The cost burden of installed AV equipment is still carried in the construction and maintenance budgets of the facility owner and operator. When upgrades or renovations are needed, these compete against other building systems such as roofing, carpet, furnishing, etc. Decisions are typically made using criteria that do not consider the revenue generated by the AV systems, or the quality of the meeting experience. The result is the deterioration of built-in systems due to lack of prioritization and equipment becoming outdated. The venue resorts to using portable, rented equipment at a high cost, not to mention its negative aesthetics generate complaints from meeting planners and event attendees.
- Portable AV equipment: The deterioration of built in AV systems results in the prolific use of portable AV equipment.

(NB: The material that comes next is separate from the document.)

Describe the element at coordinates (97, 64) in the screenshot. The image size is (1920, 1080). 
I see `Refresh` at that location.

The time to setup and adjust the portable AV equipment, and then to remove and put away the equipment after the meeting drives-up labor costs and makes quick-turning of rooms difficult. Portable equipment requires storage, and the physical moving of the equipment shortens service life, increases maintenance costs, and is less reliable than built-in systems due to potential human error during setups. Additionally, portable equipment is more subject to theft and tampering, and often requires the room to be setup around the equipment in less than ideal arrangements. Cables taped across the floor to service the portable equipment is one of the most mentioned complaints of meeting planners and guests.
- Eroding AV Revenue and Margins: The cost of technology equipment continues to drop; however, the cost of labor has been rising for both hotels and the out-sourced services companies. Venues that rely on the labor intensive portable equipment business model can struggle to make a profitable business case in venues without sufficient revenues, often resulting in higher prices to customers. In response to the increasing charges for AV services, many event planners are self-provisioning by bringing AV equipment with them, even though they don’t know how to operate it. Then, they need support and services from the hotel to connect this equipment to power, the WiFi infrastructure and other services. This is a difficult situation for venue staff since an AV failure still reflects on the hotel from the guests’ perspective, not on the meeting planner. Some hotels are even implementing a “corkage” charge for self-provisioned equipment.

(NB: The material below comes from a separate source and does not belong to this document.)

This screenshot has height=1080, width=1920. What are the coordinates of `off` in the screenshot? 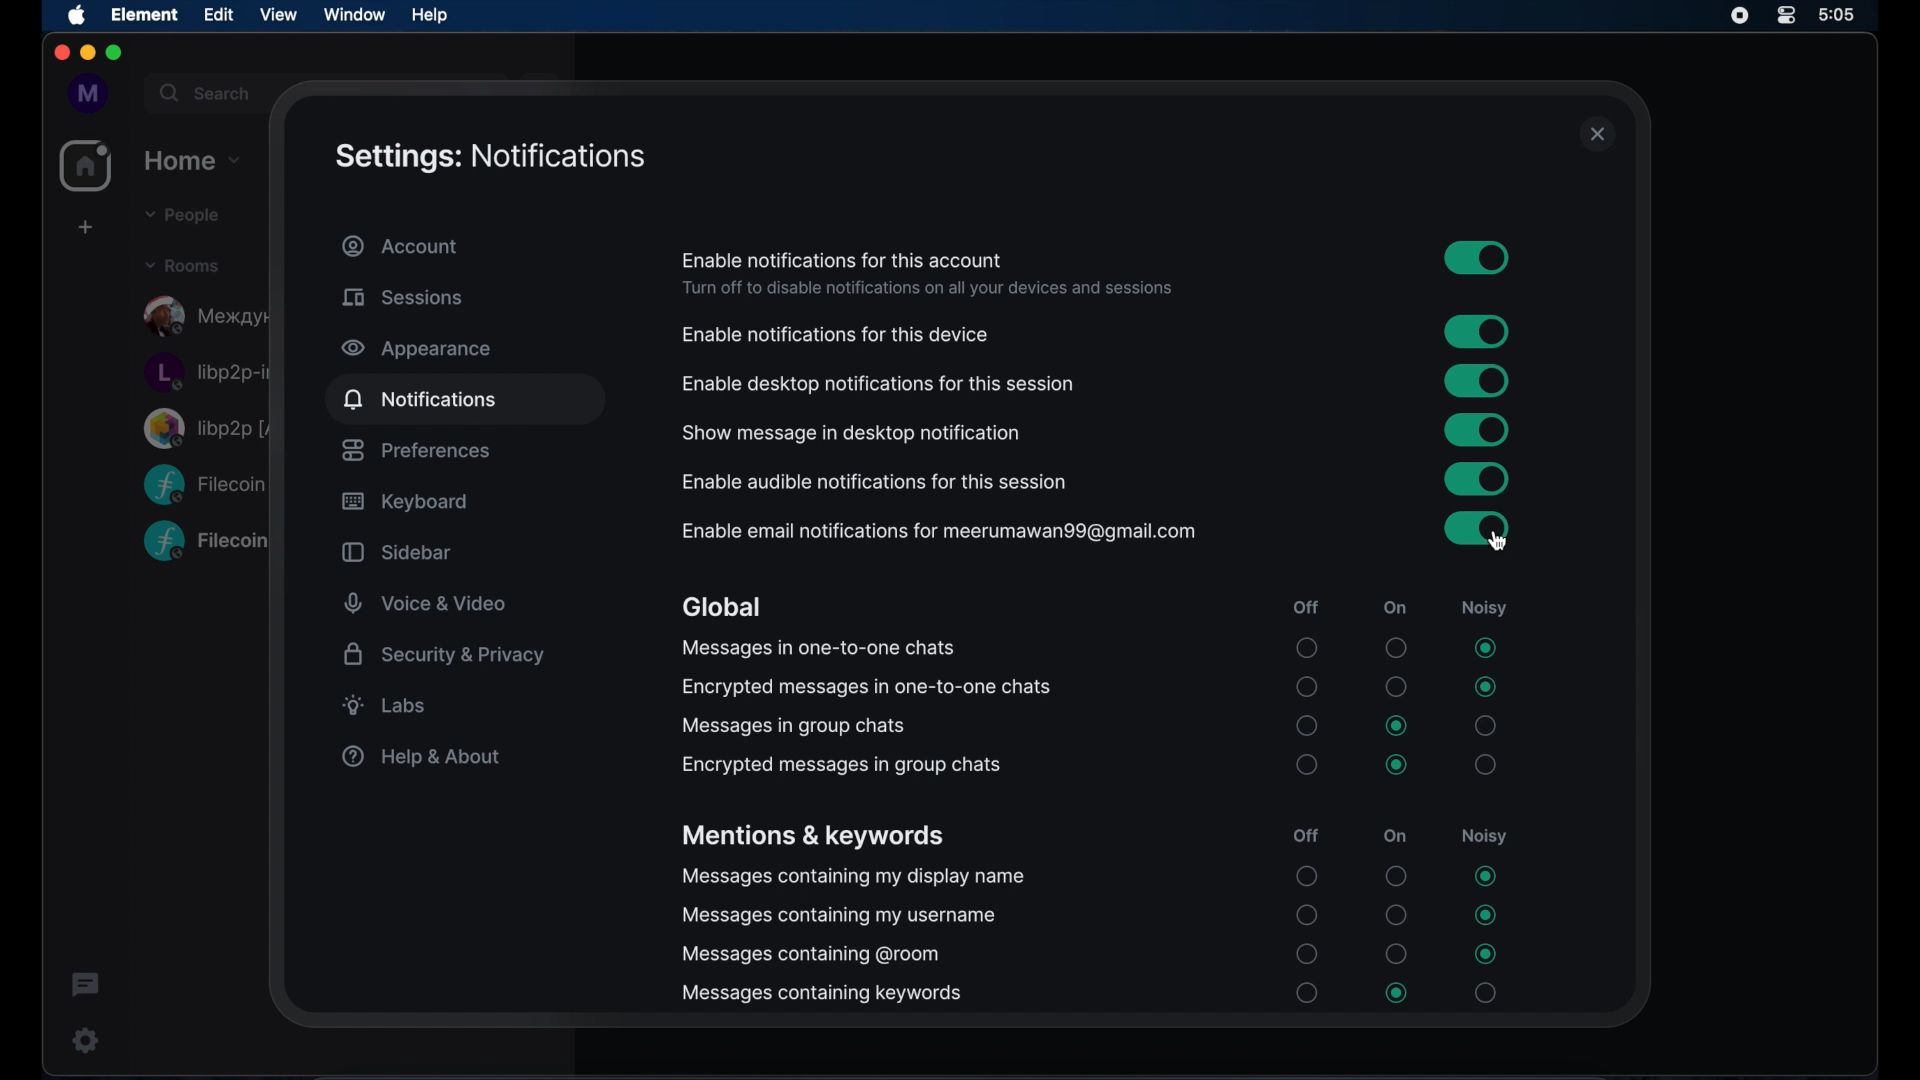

Coming Soon: A Hybrid SaaS Solution + Better Meetings Institute
The Software-as-a-Service (SaaS) model is flourishing in hospitality. Historically, the legacy model was for the building owner to purchase equipment, have it installed, and operate and maintain the systems themselves. As out-sourcing resources for IT systems became more popular, the idea of bundling equipment along with the services created this “SaaS” model.

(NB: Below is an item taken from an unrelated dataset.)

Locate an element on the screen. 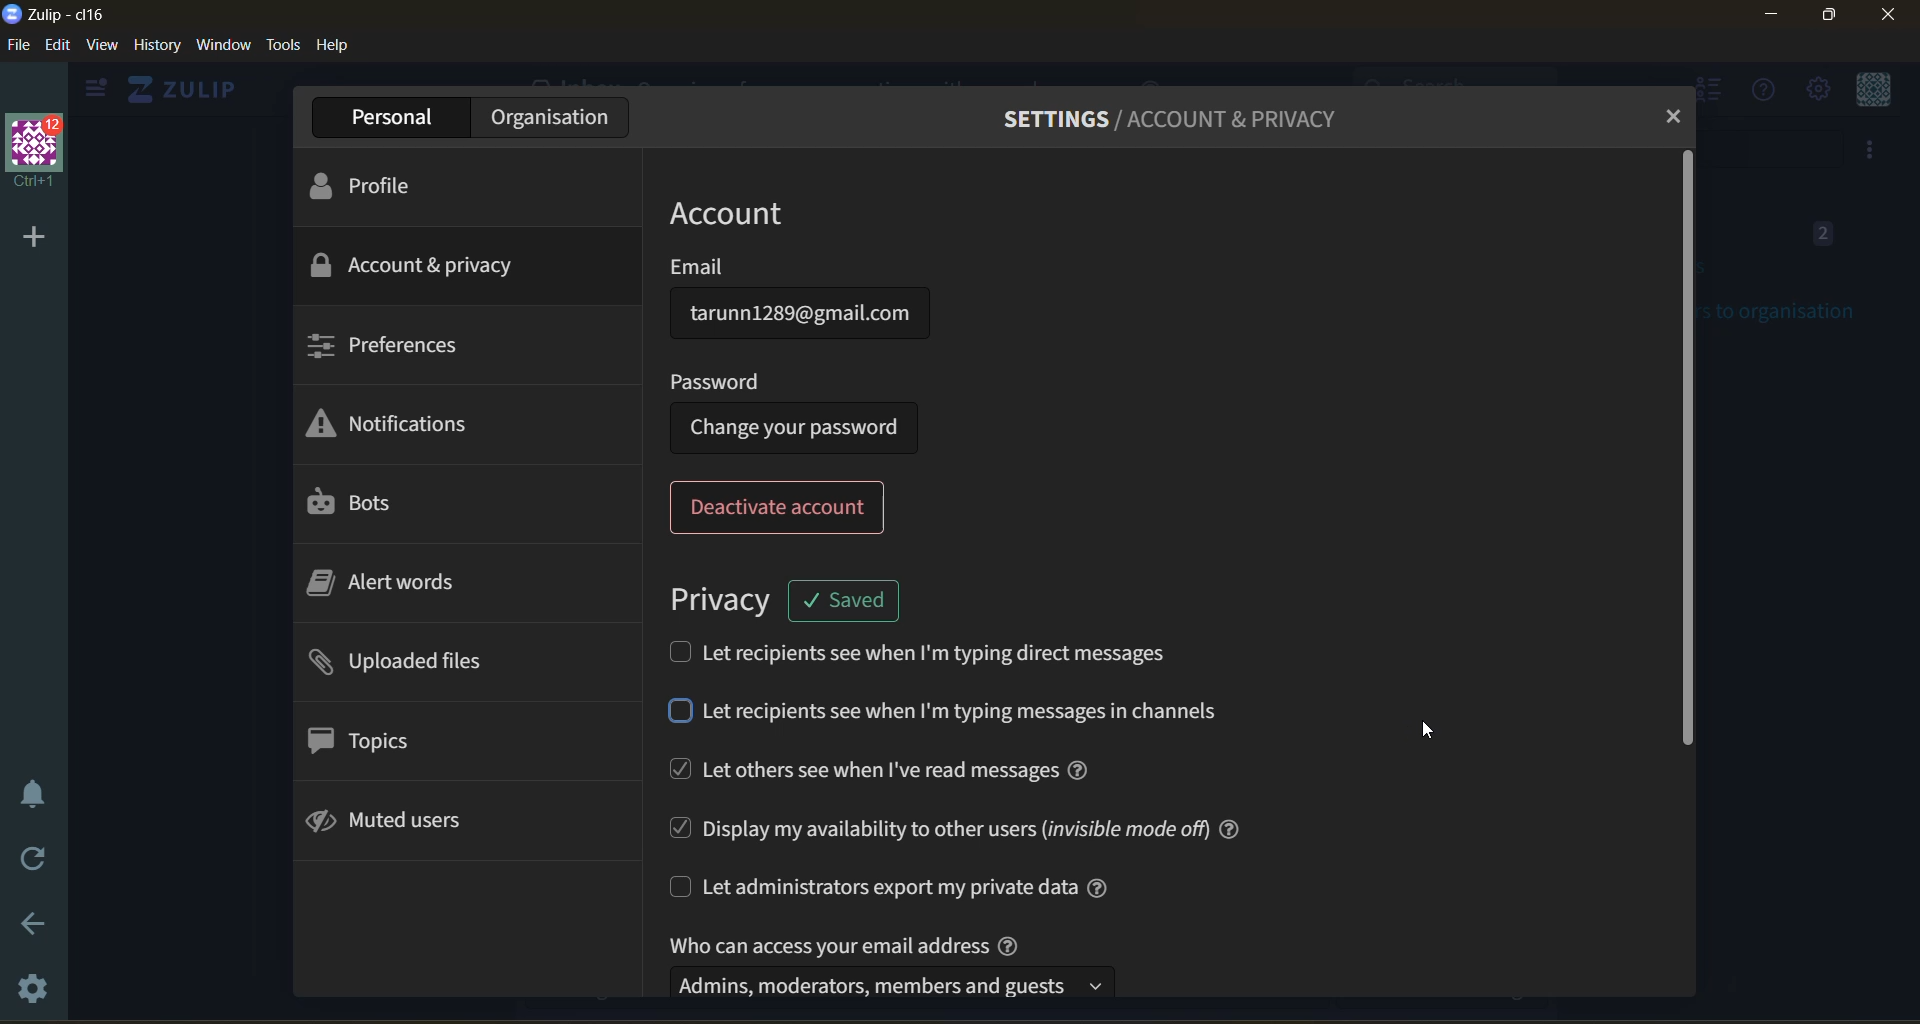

Next month at HITEC, technology aficionados will be introduced to a new hybrid SaaS solution that will serve as the “Next Generation of Managed AV Services.” It will enable venues to self-operate quality, built-in basic AV equipment that requires less labor and is easy for in-house staff to use. The venue can build the cost for this tool into its general room fees or charge separately, but in either case, they are driving revenue. Better yet, funding options will be available to enable venues to get the equipment and services they need without having to dig into CapEx funds. There are even plans that permit the facility to “skip” up to three monthly lease payments per year during slow seasons.
Also at HITEC . . . a new educational institute will emerge that will spark better meetings by providing basic and advanced training on event technologies. Using short single-topic videos, facility staff can learn incrementally and access modules when needed; just-in-time learning. This basic and advanced training is designed to apply to technicians-in-training for hotels, conference centers, schools, and corporate facilities.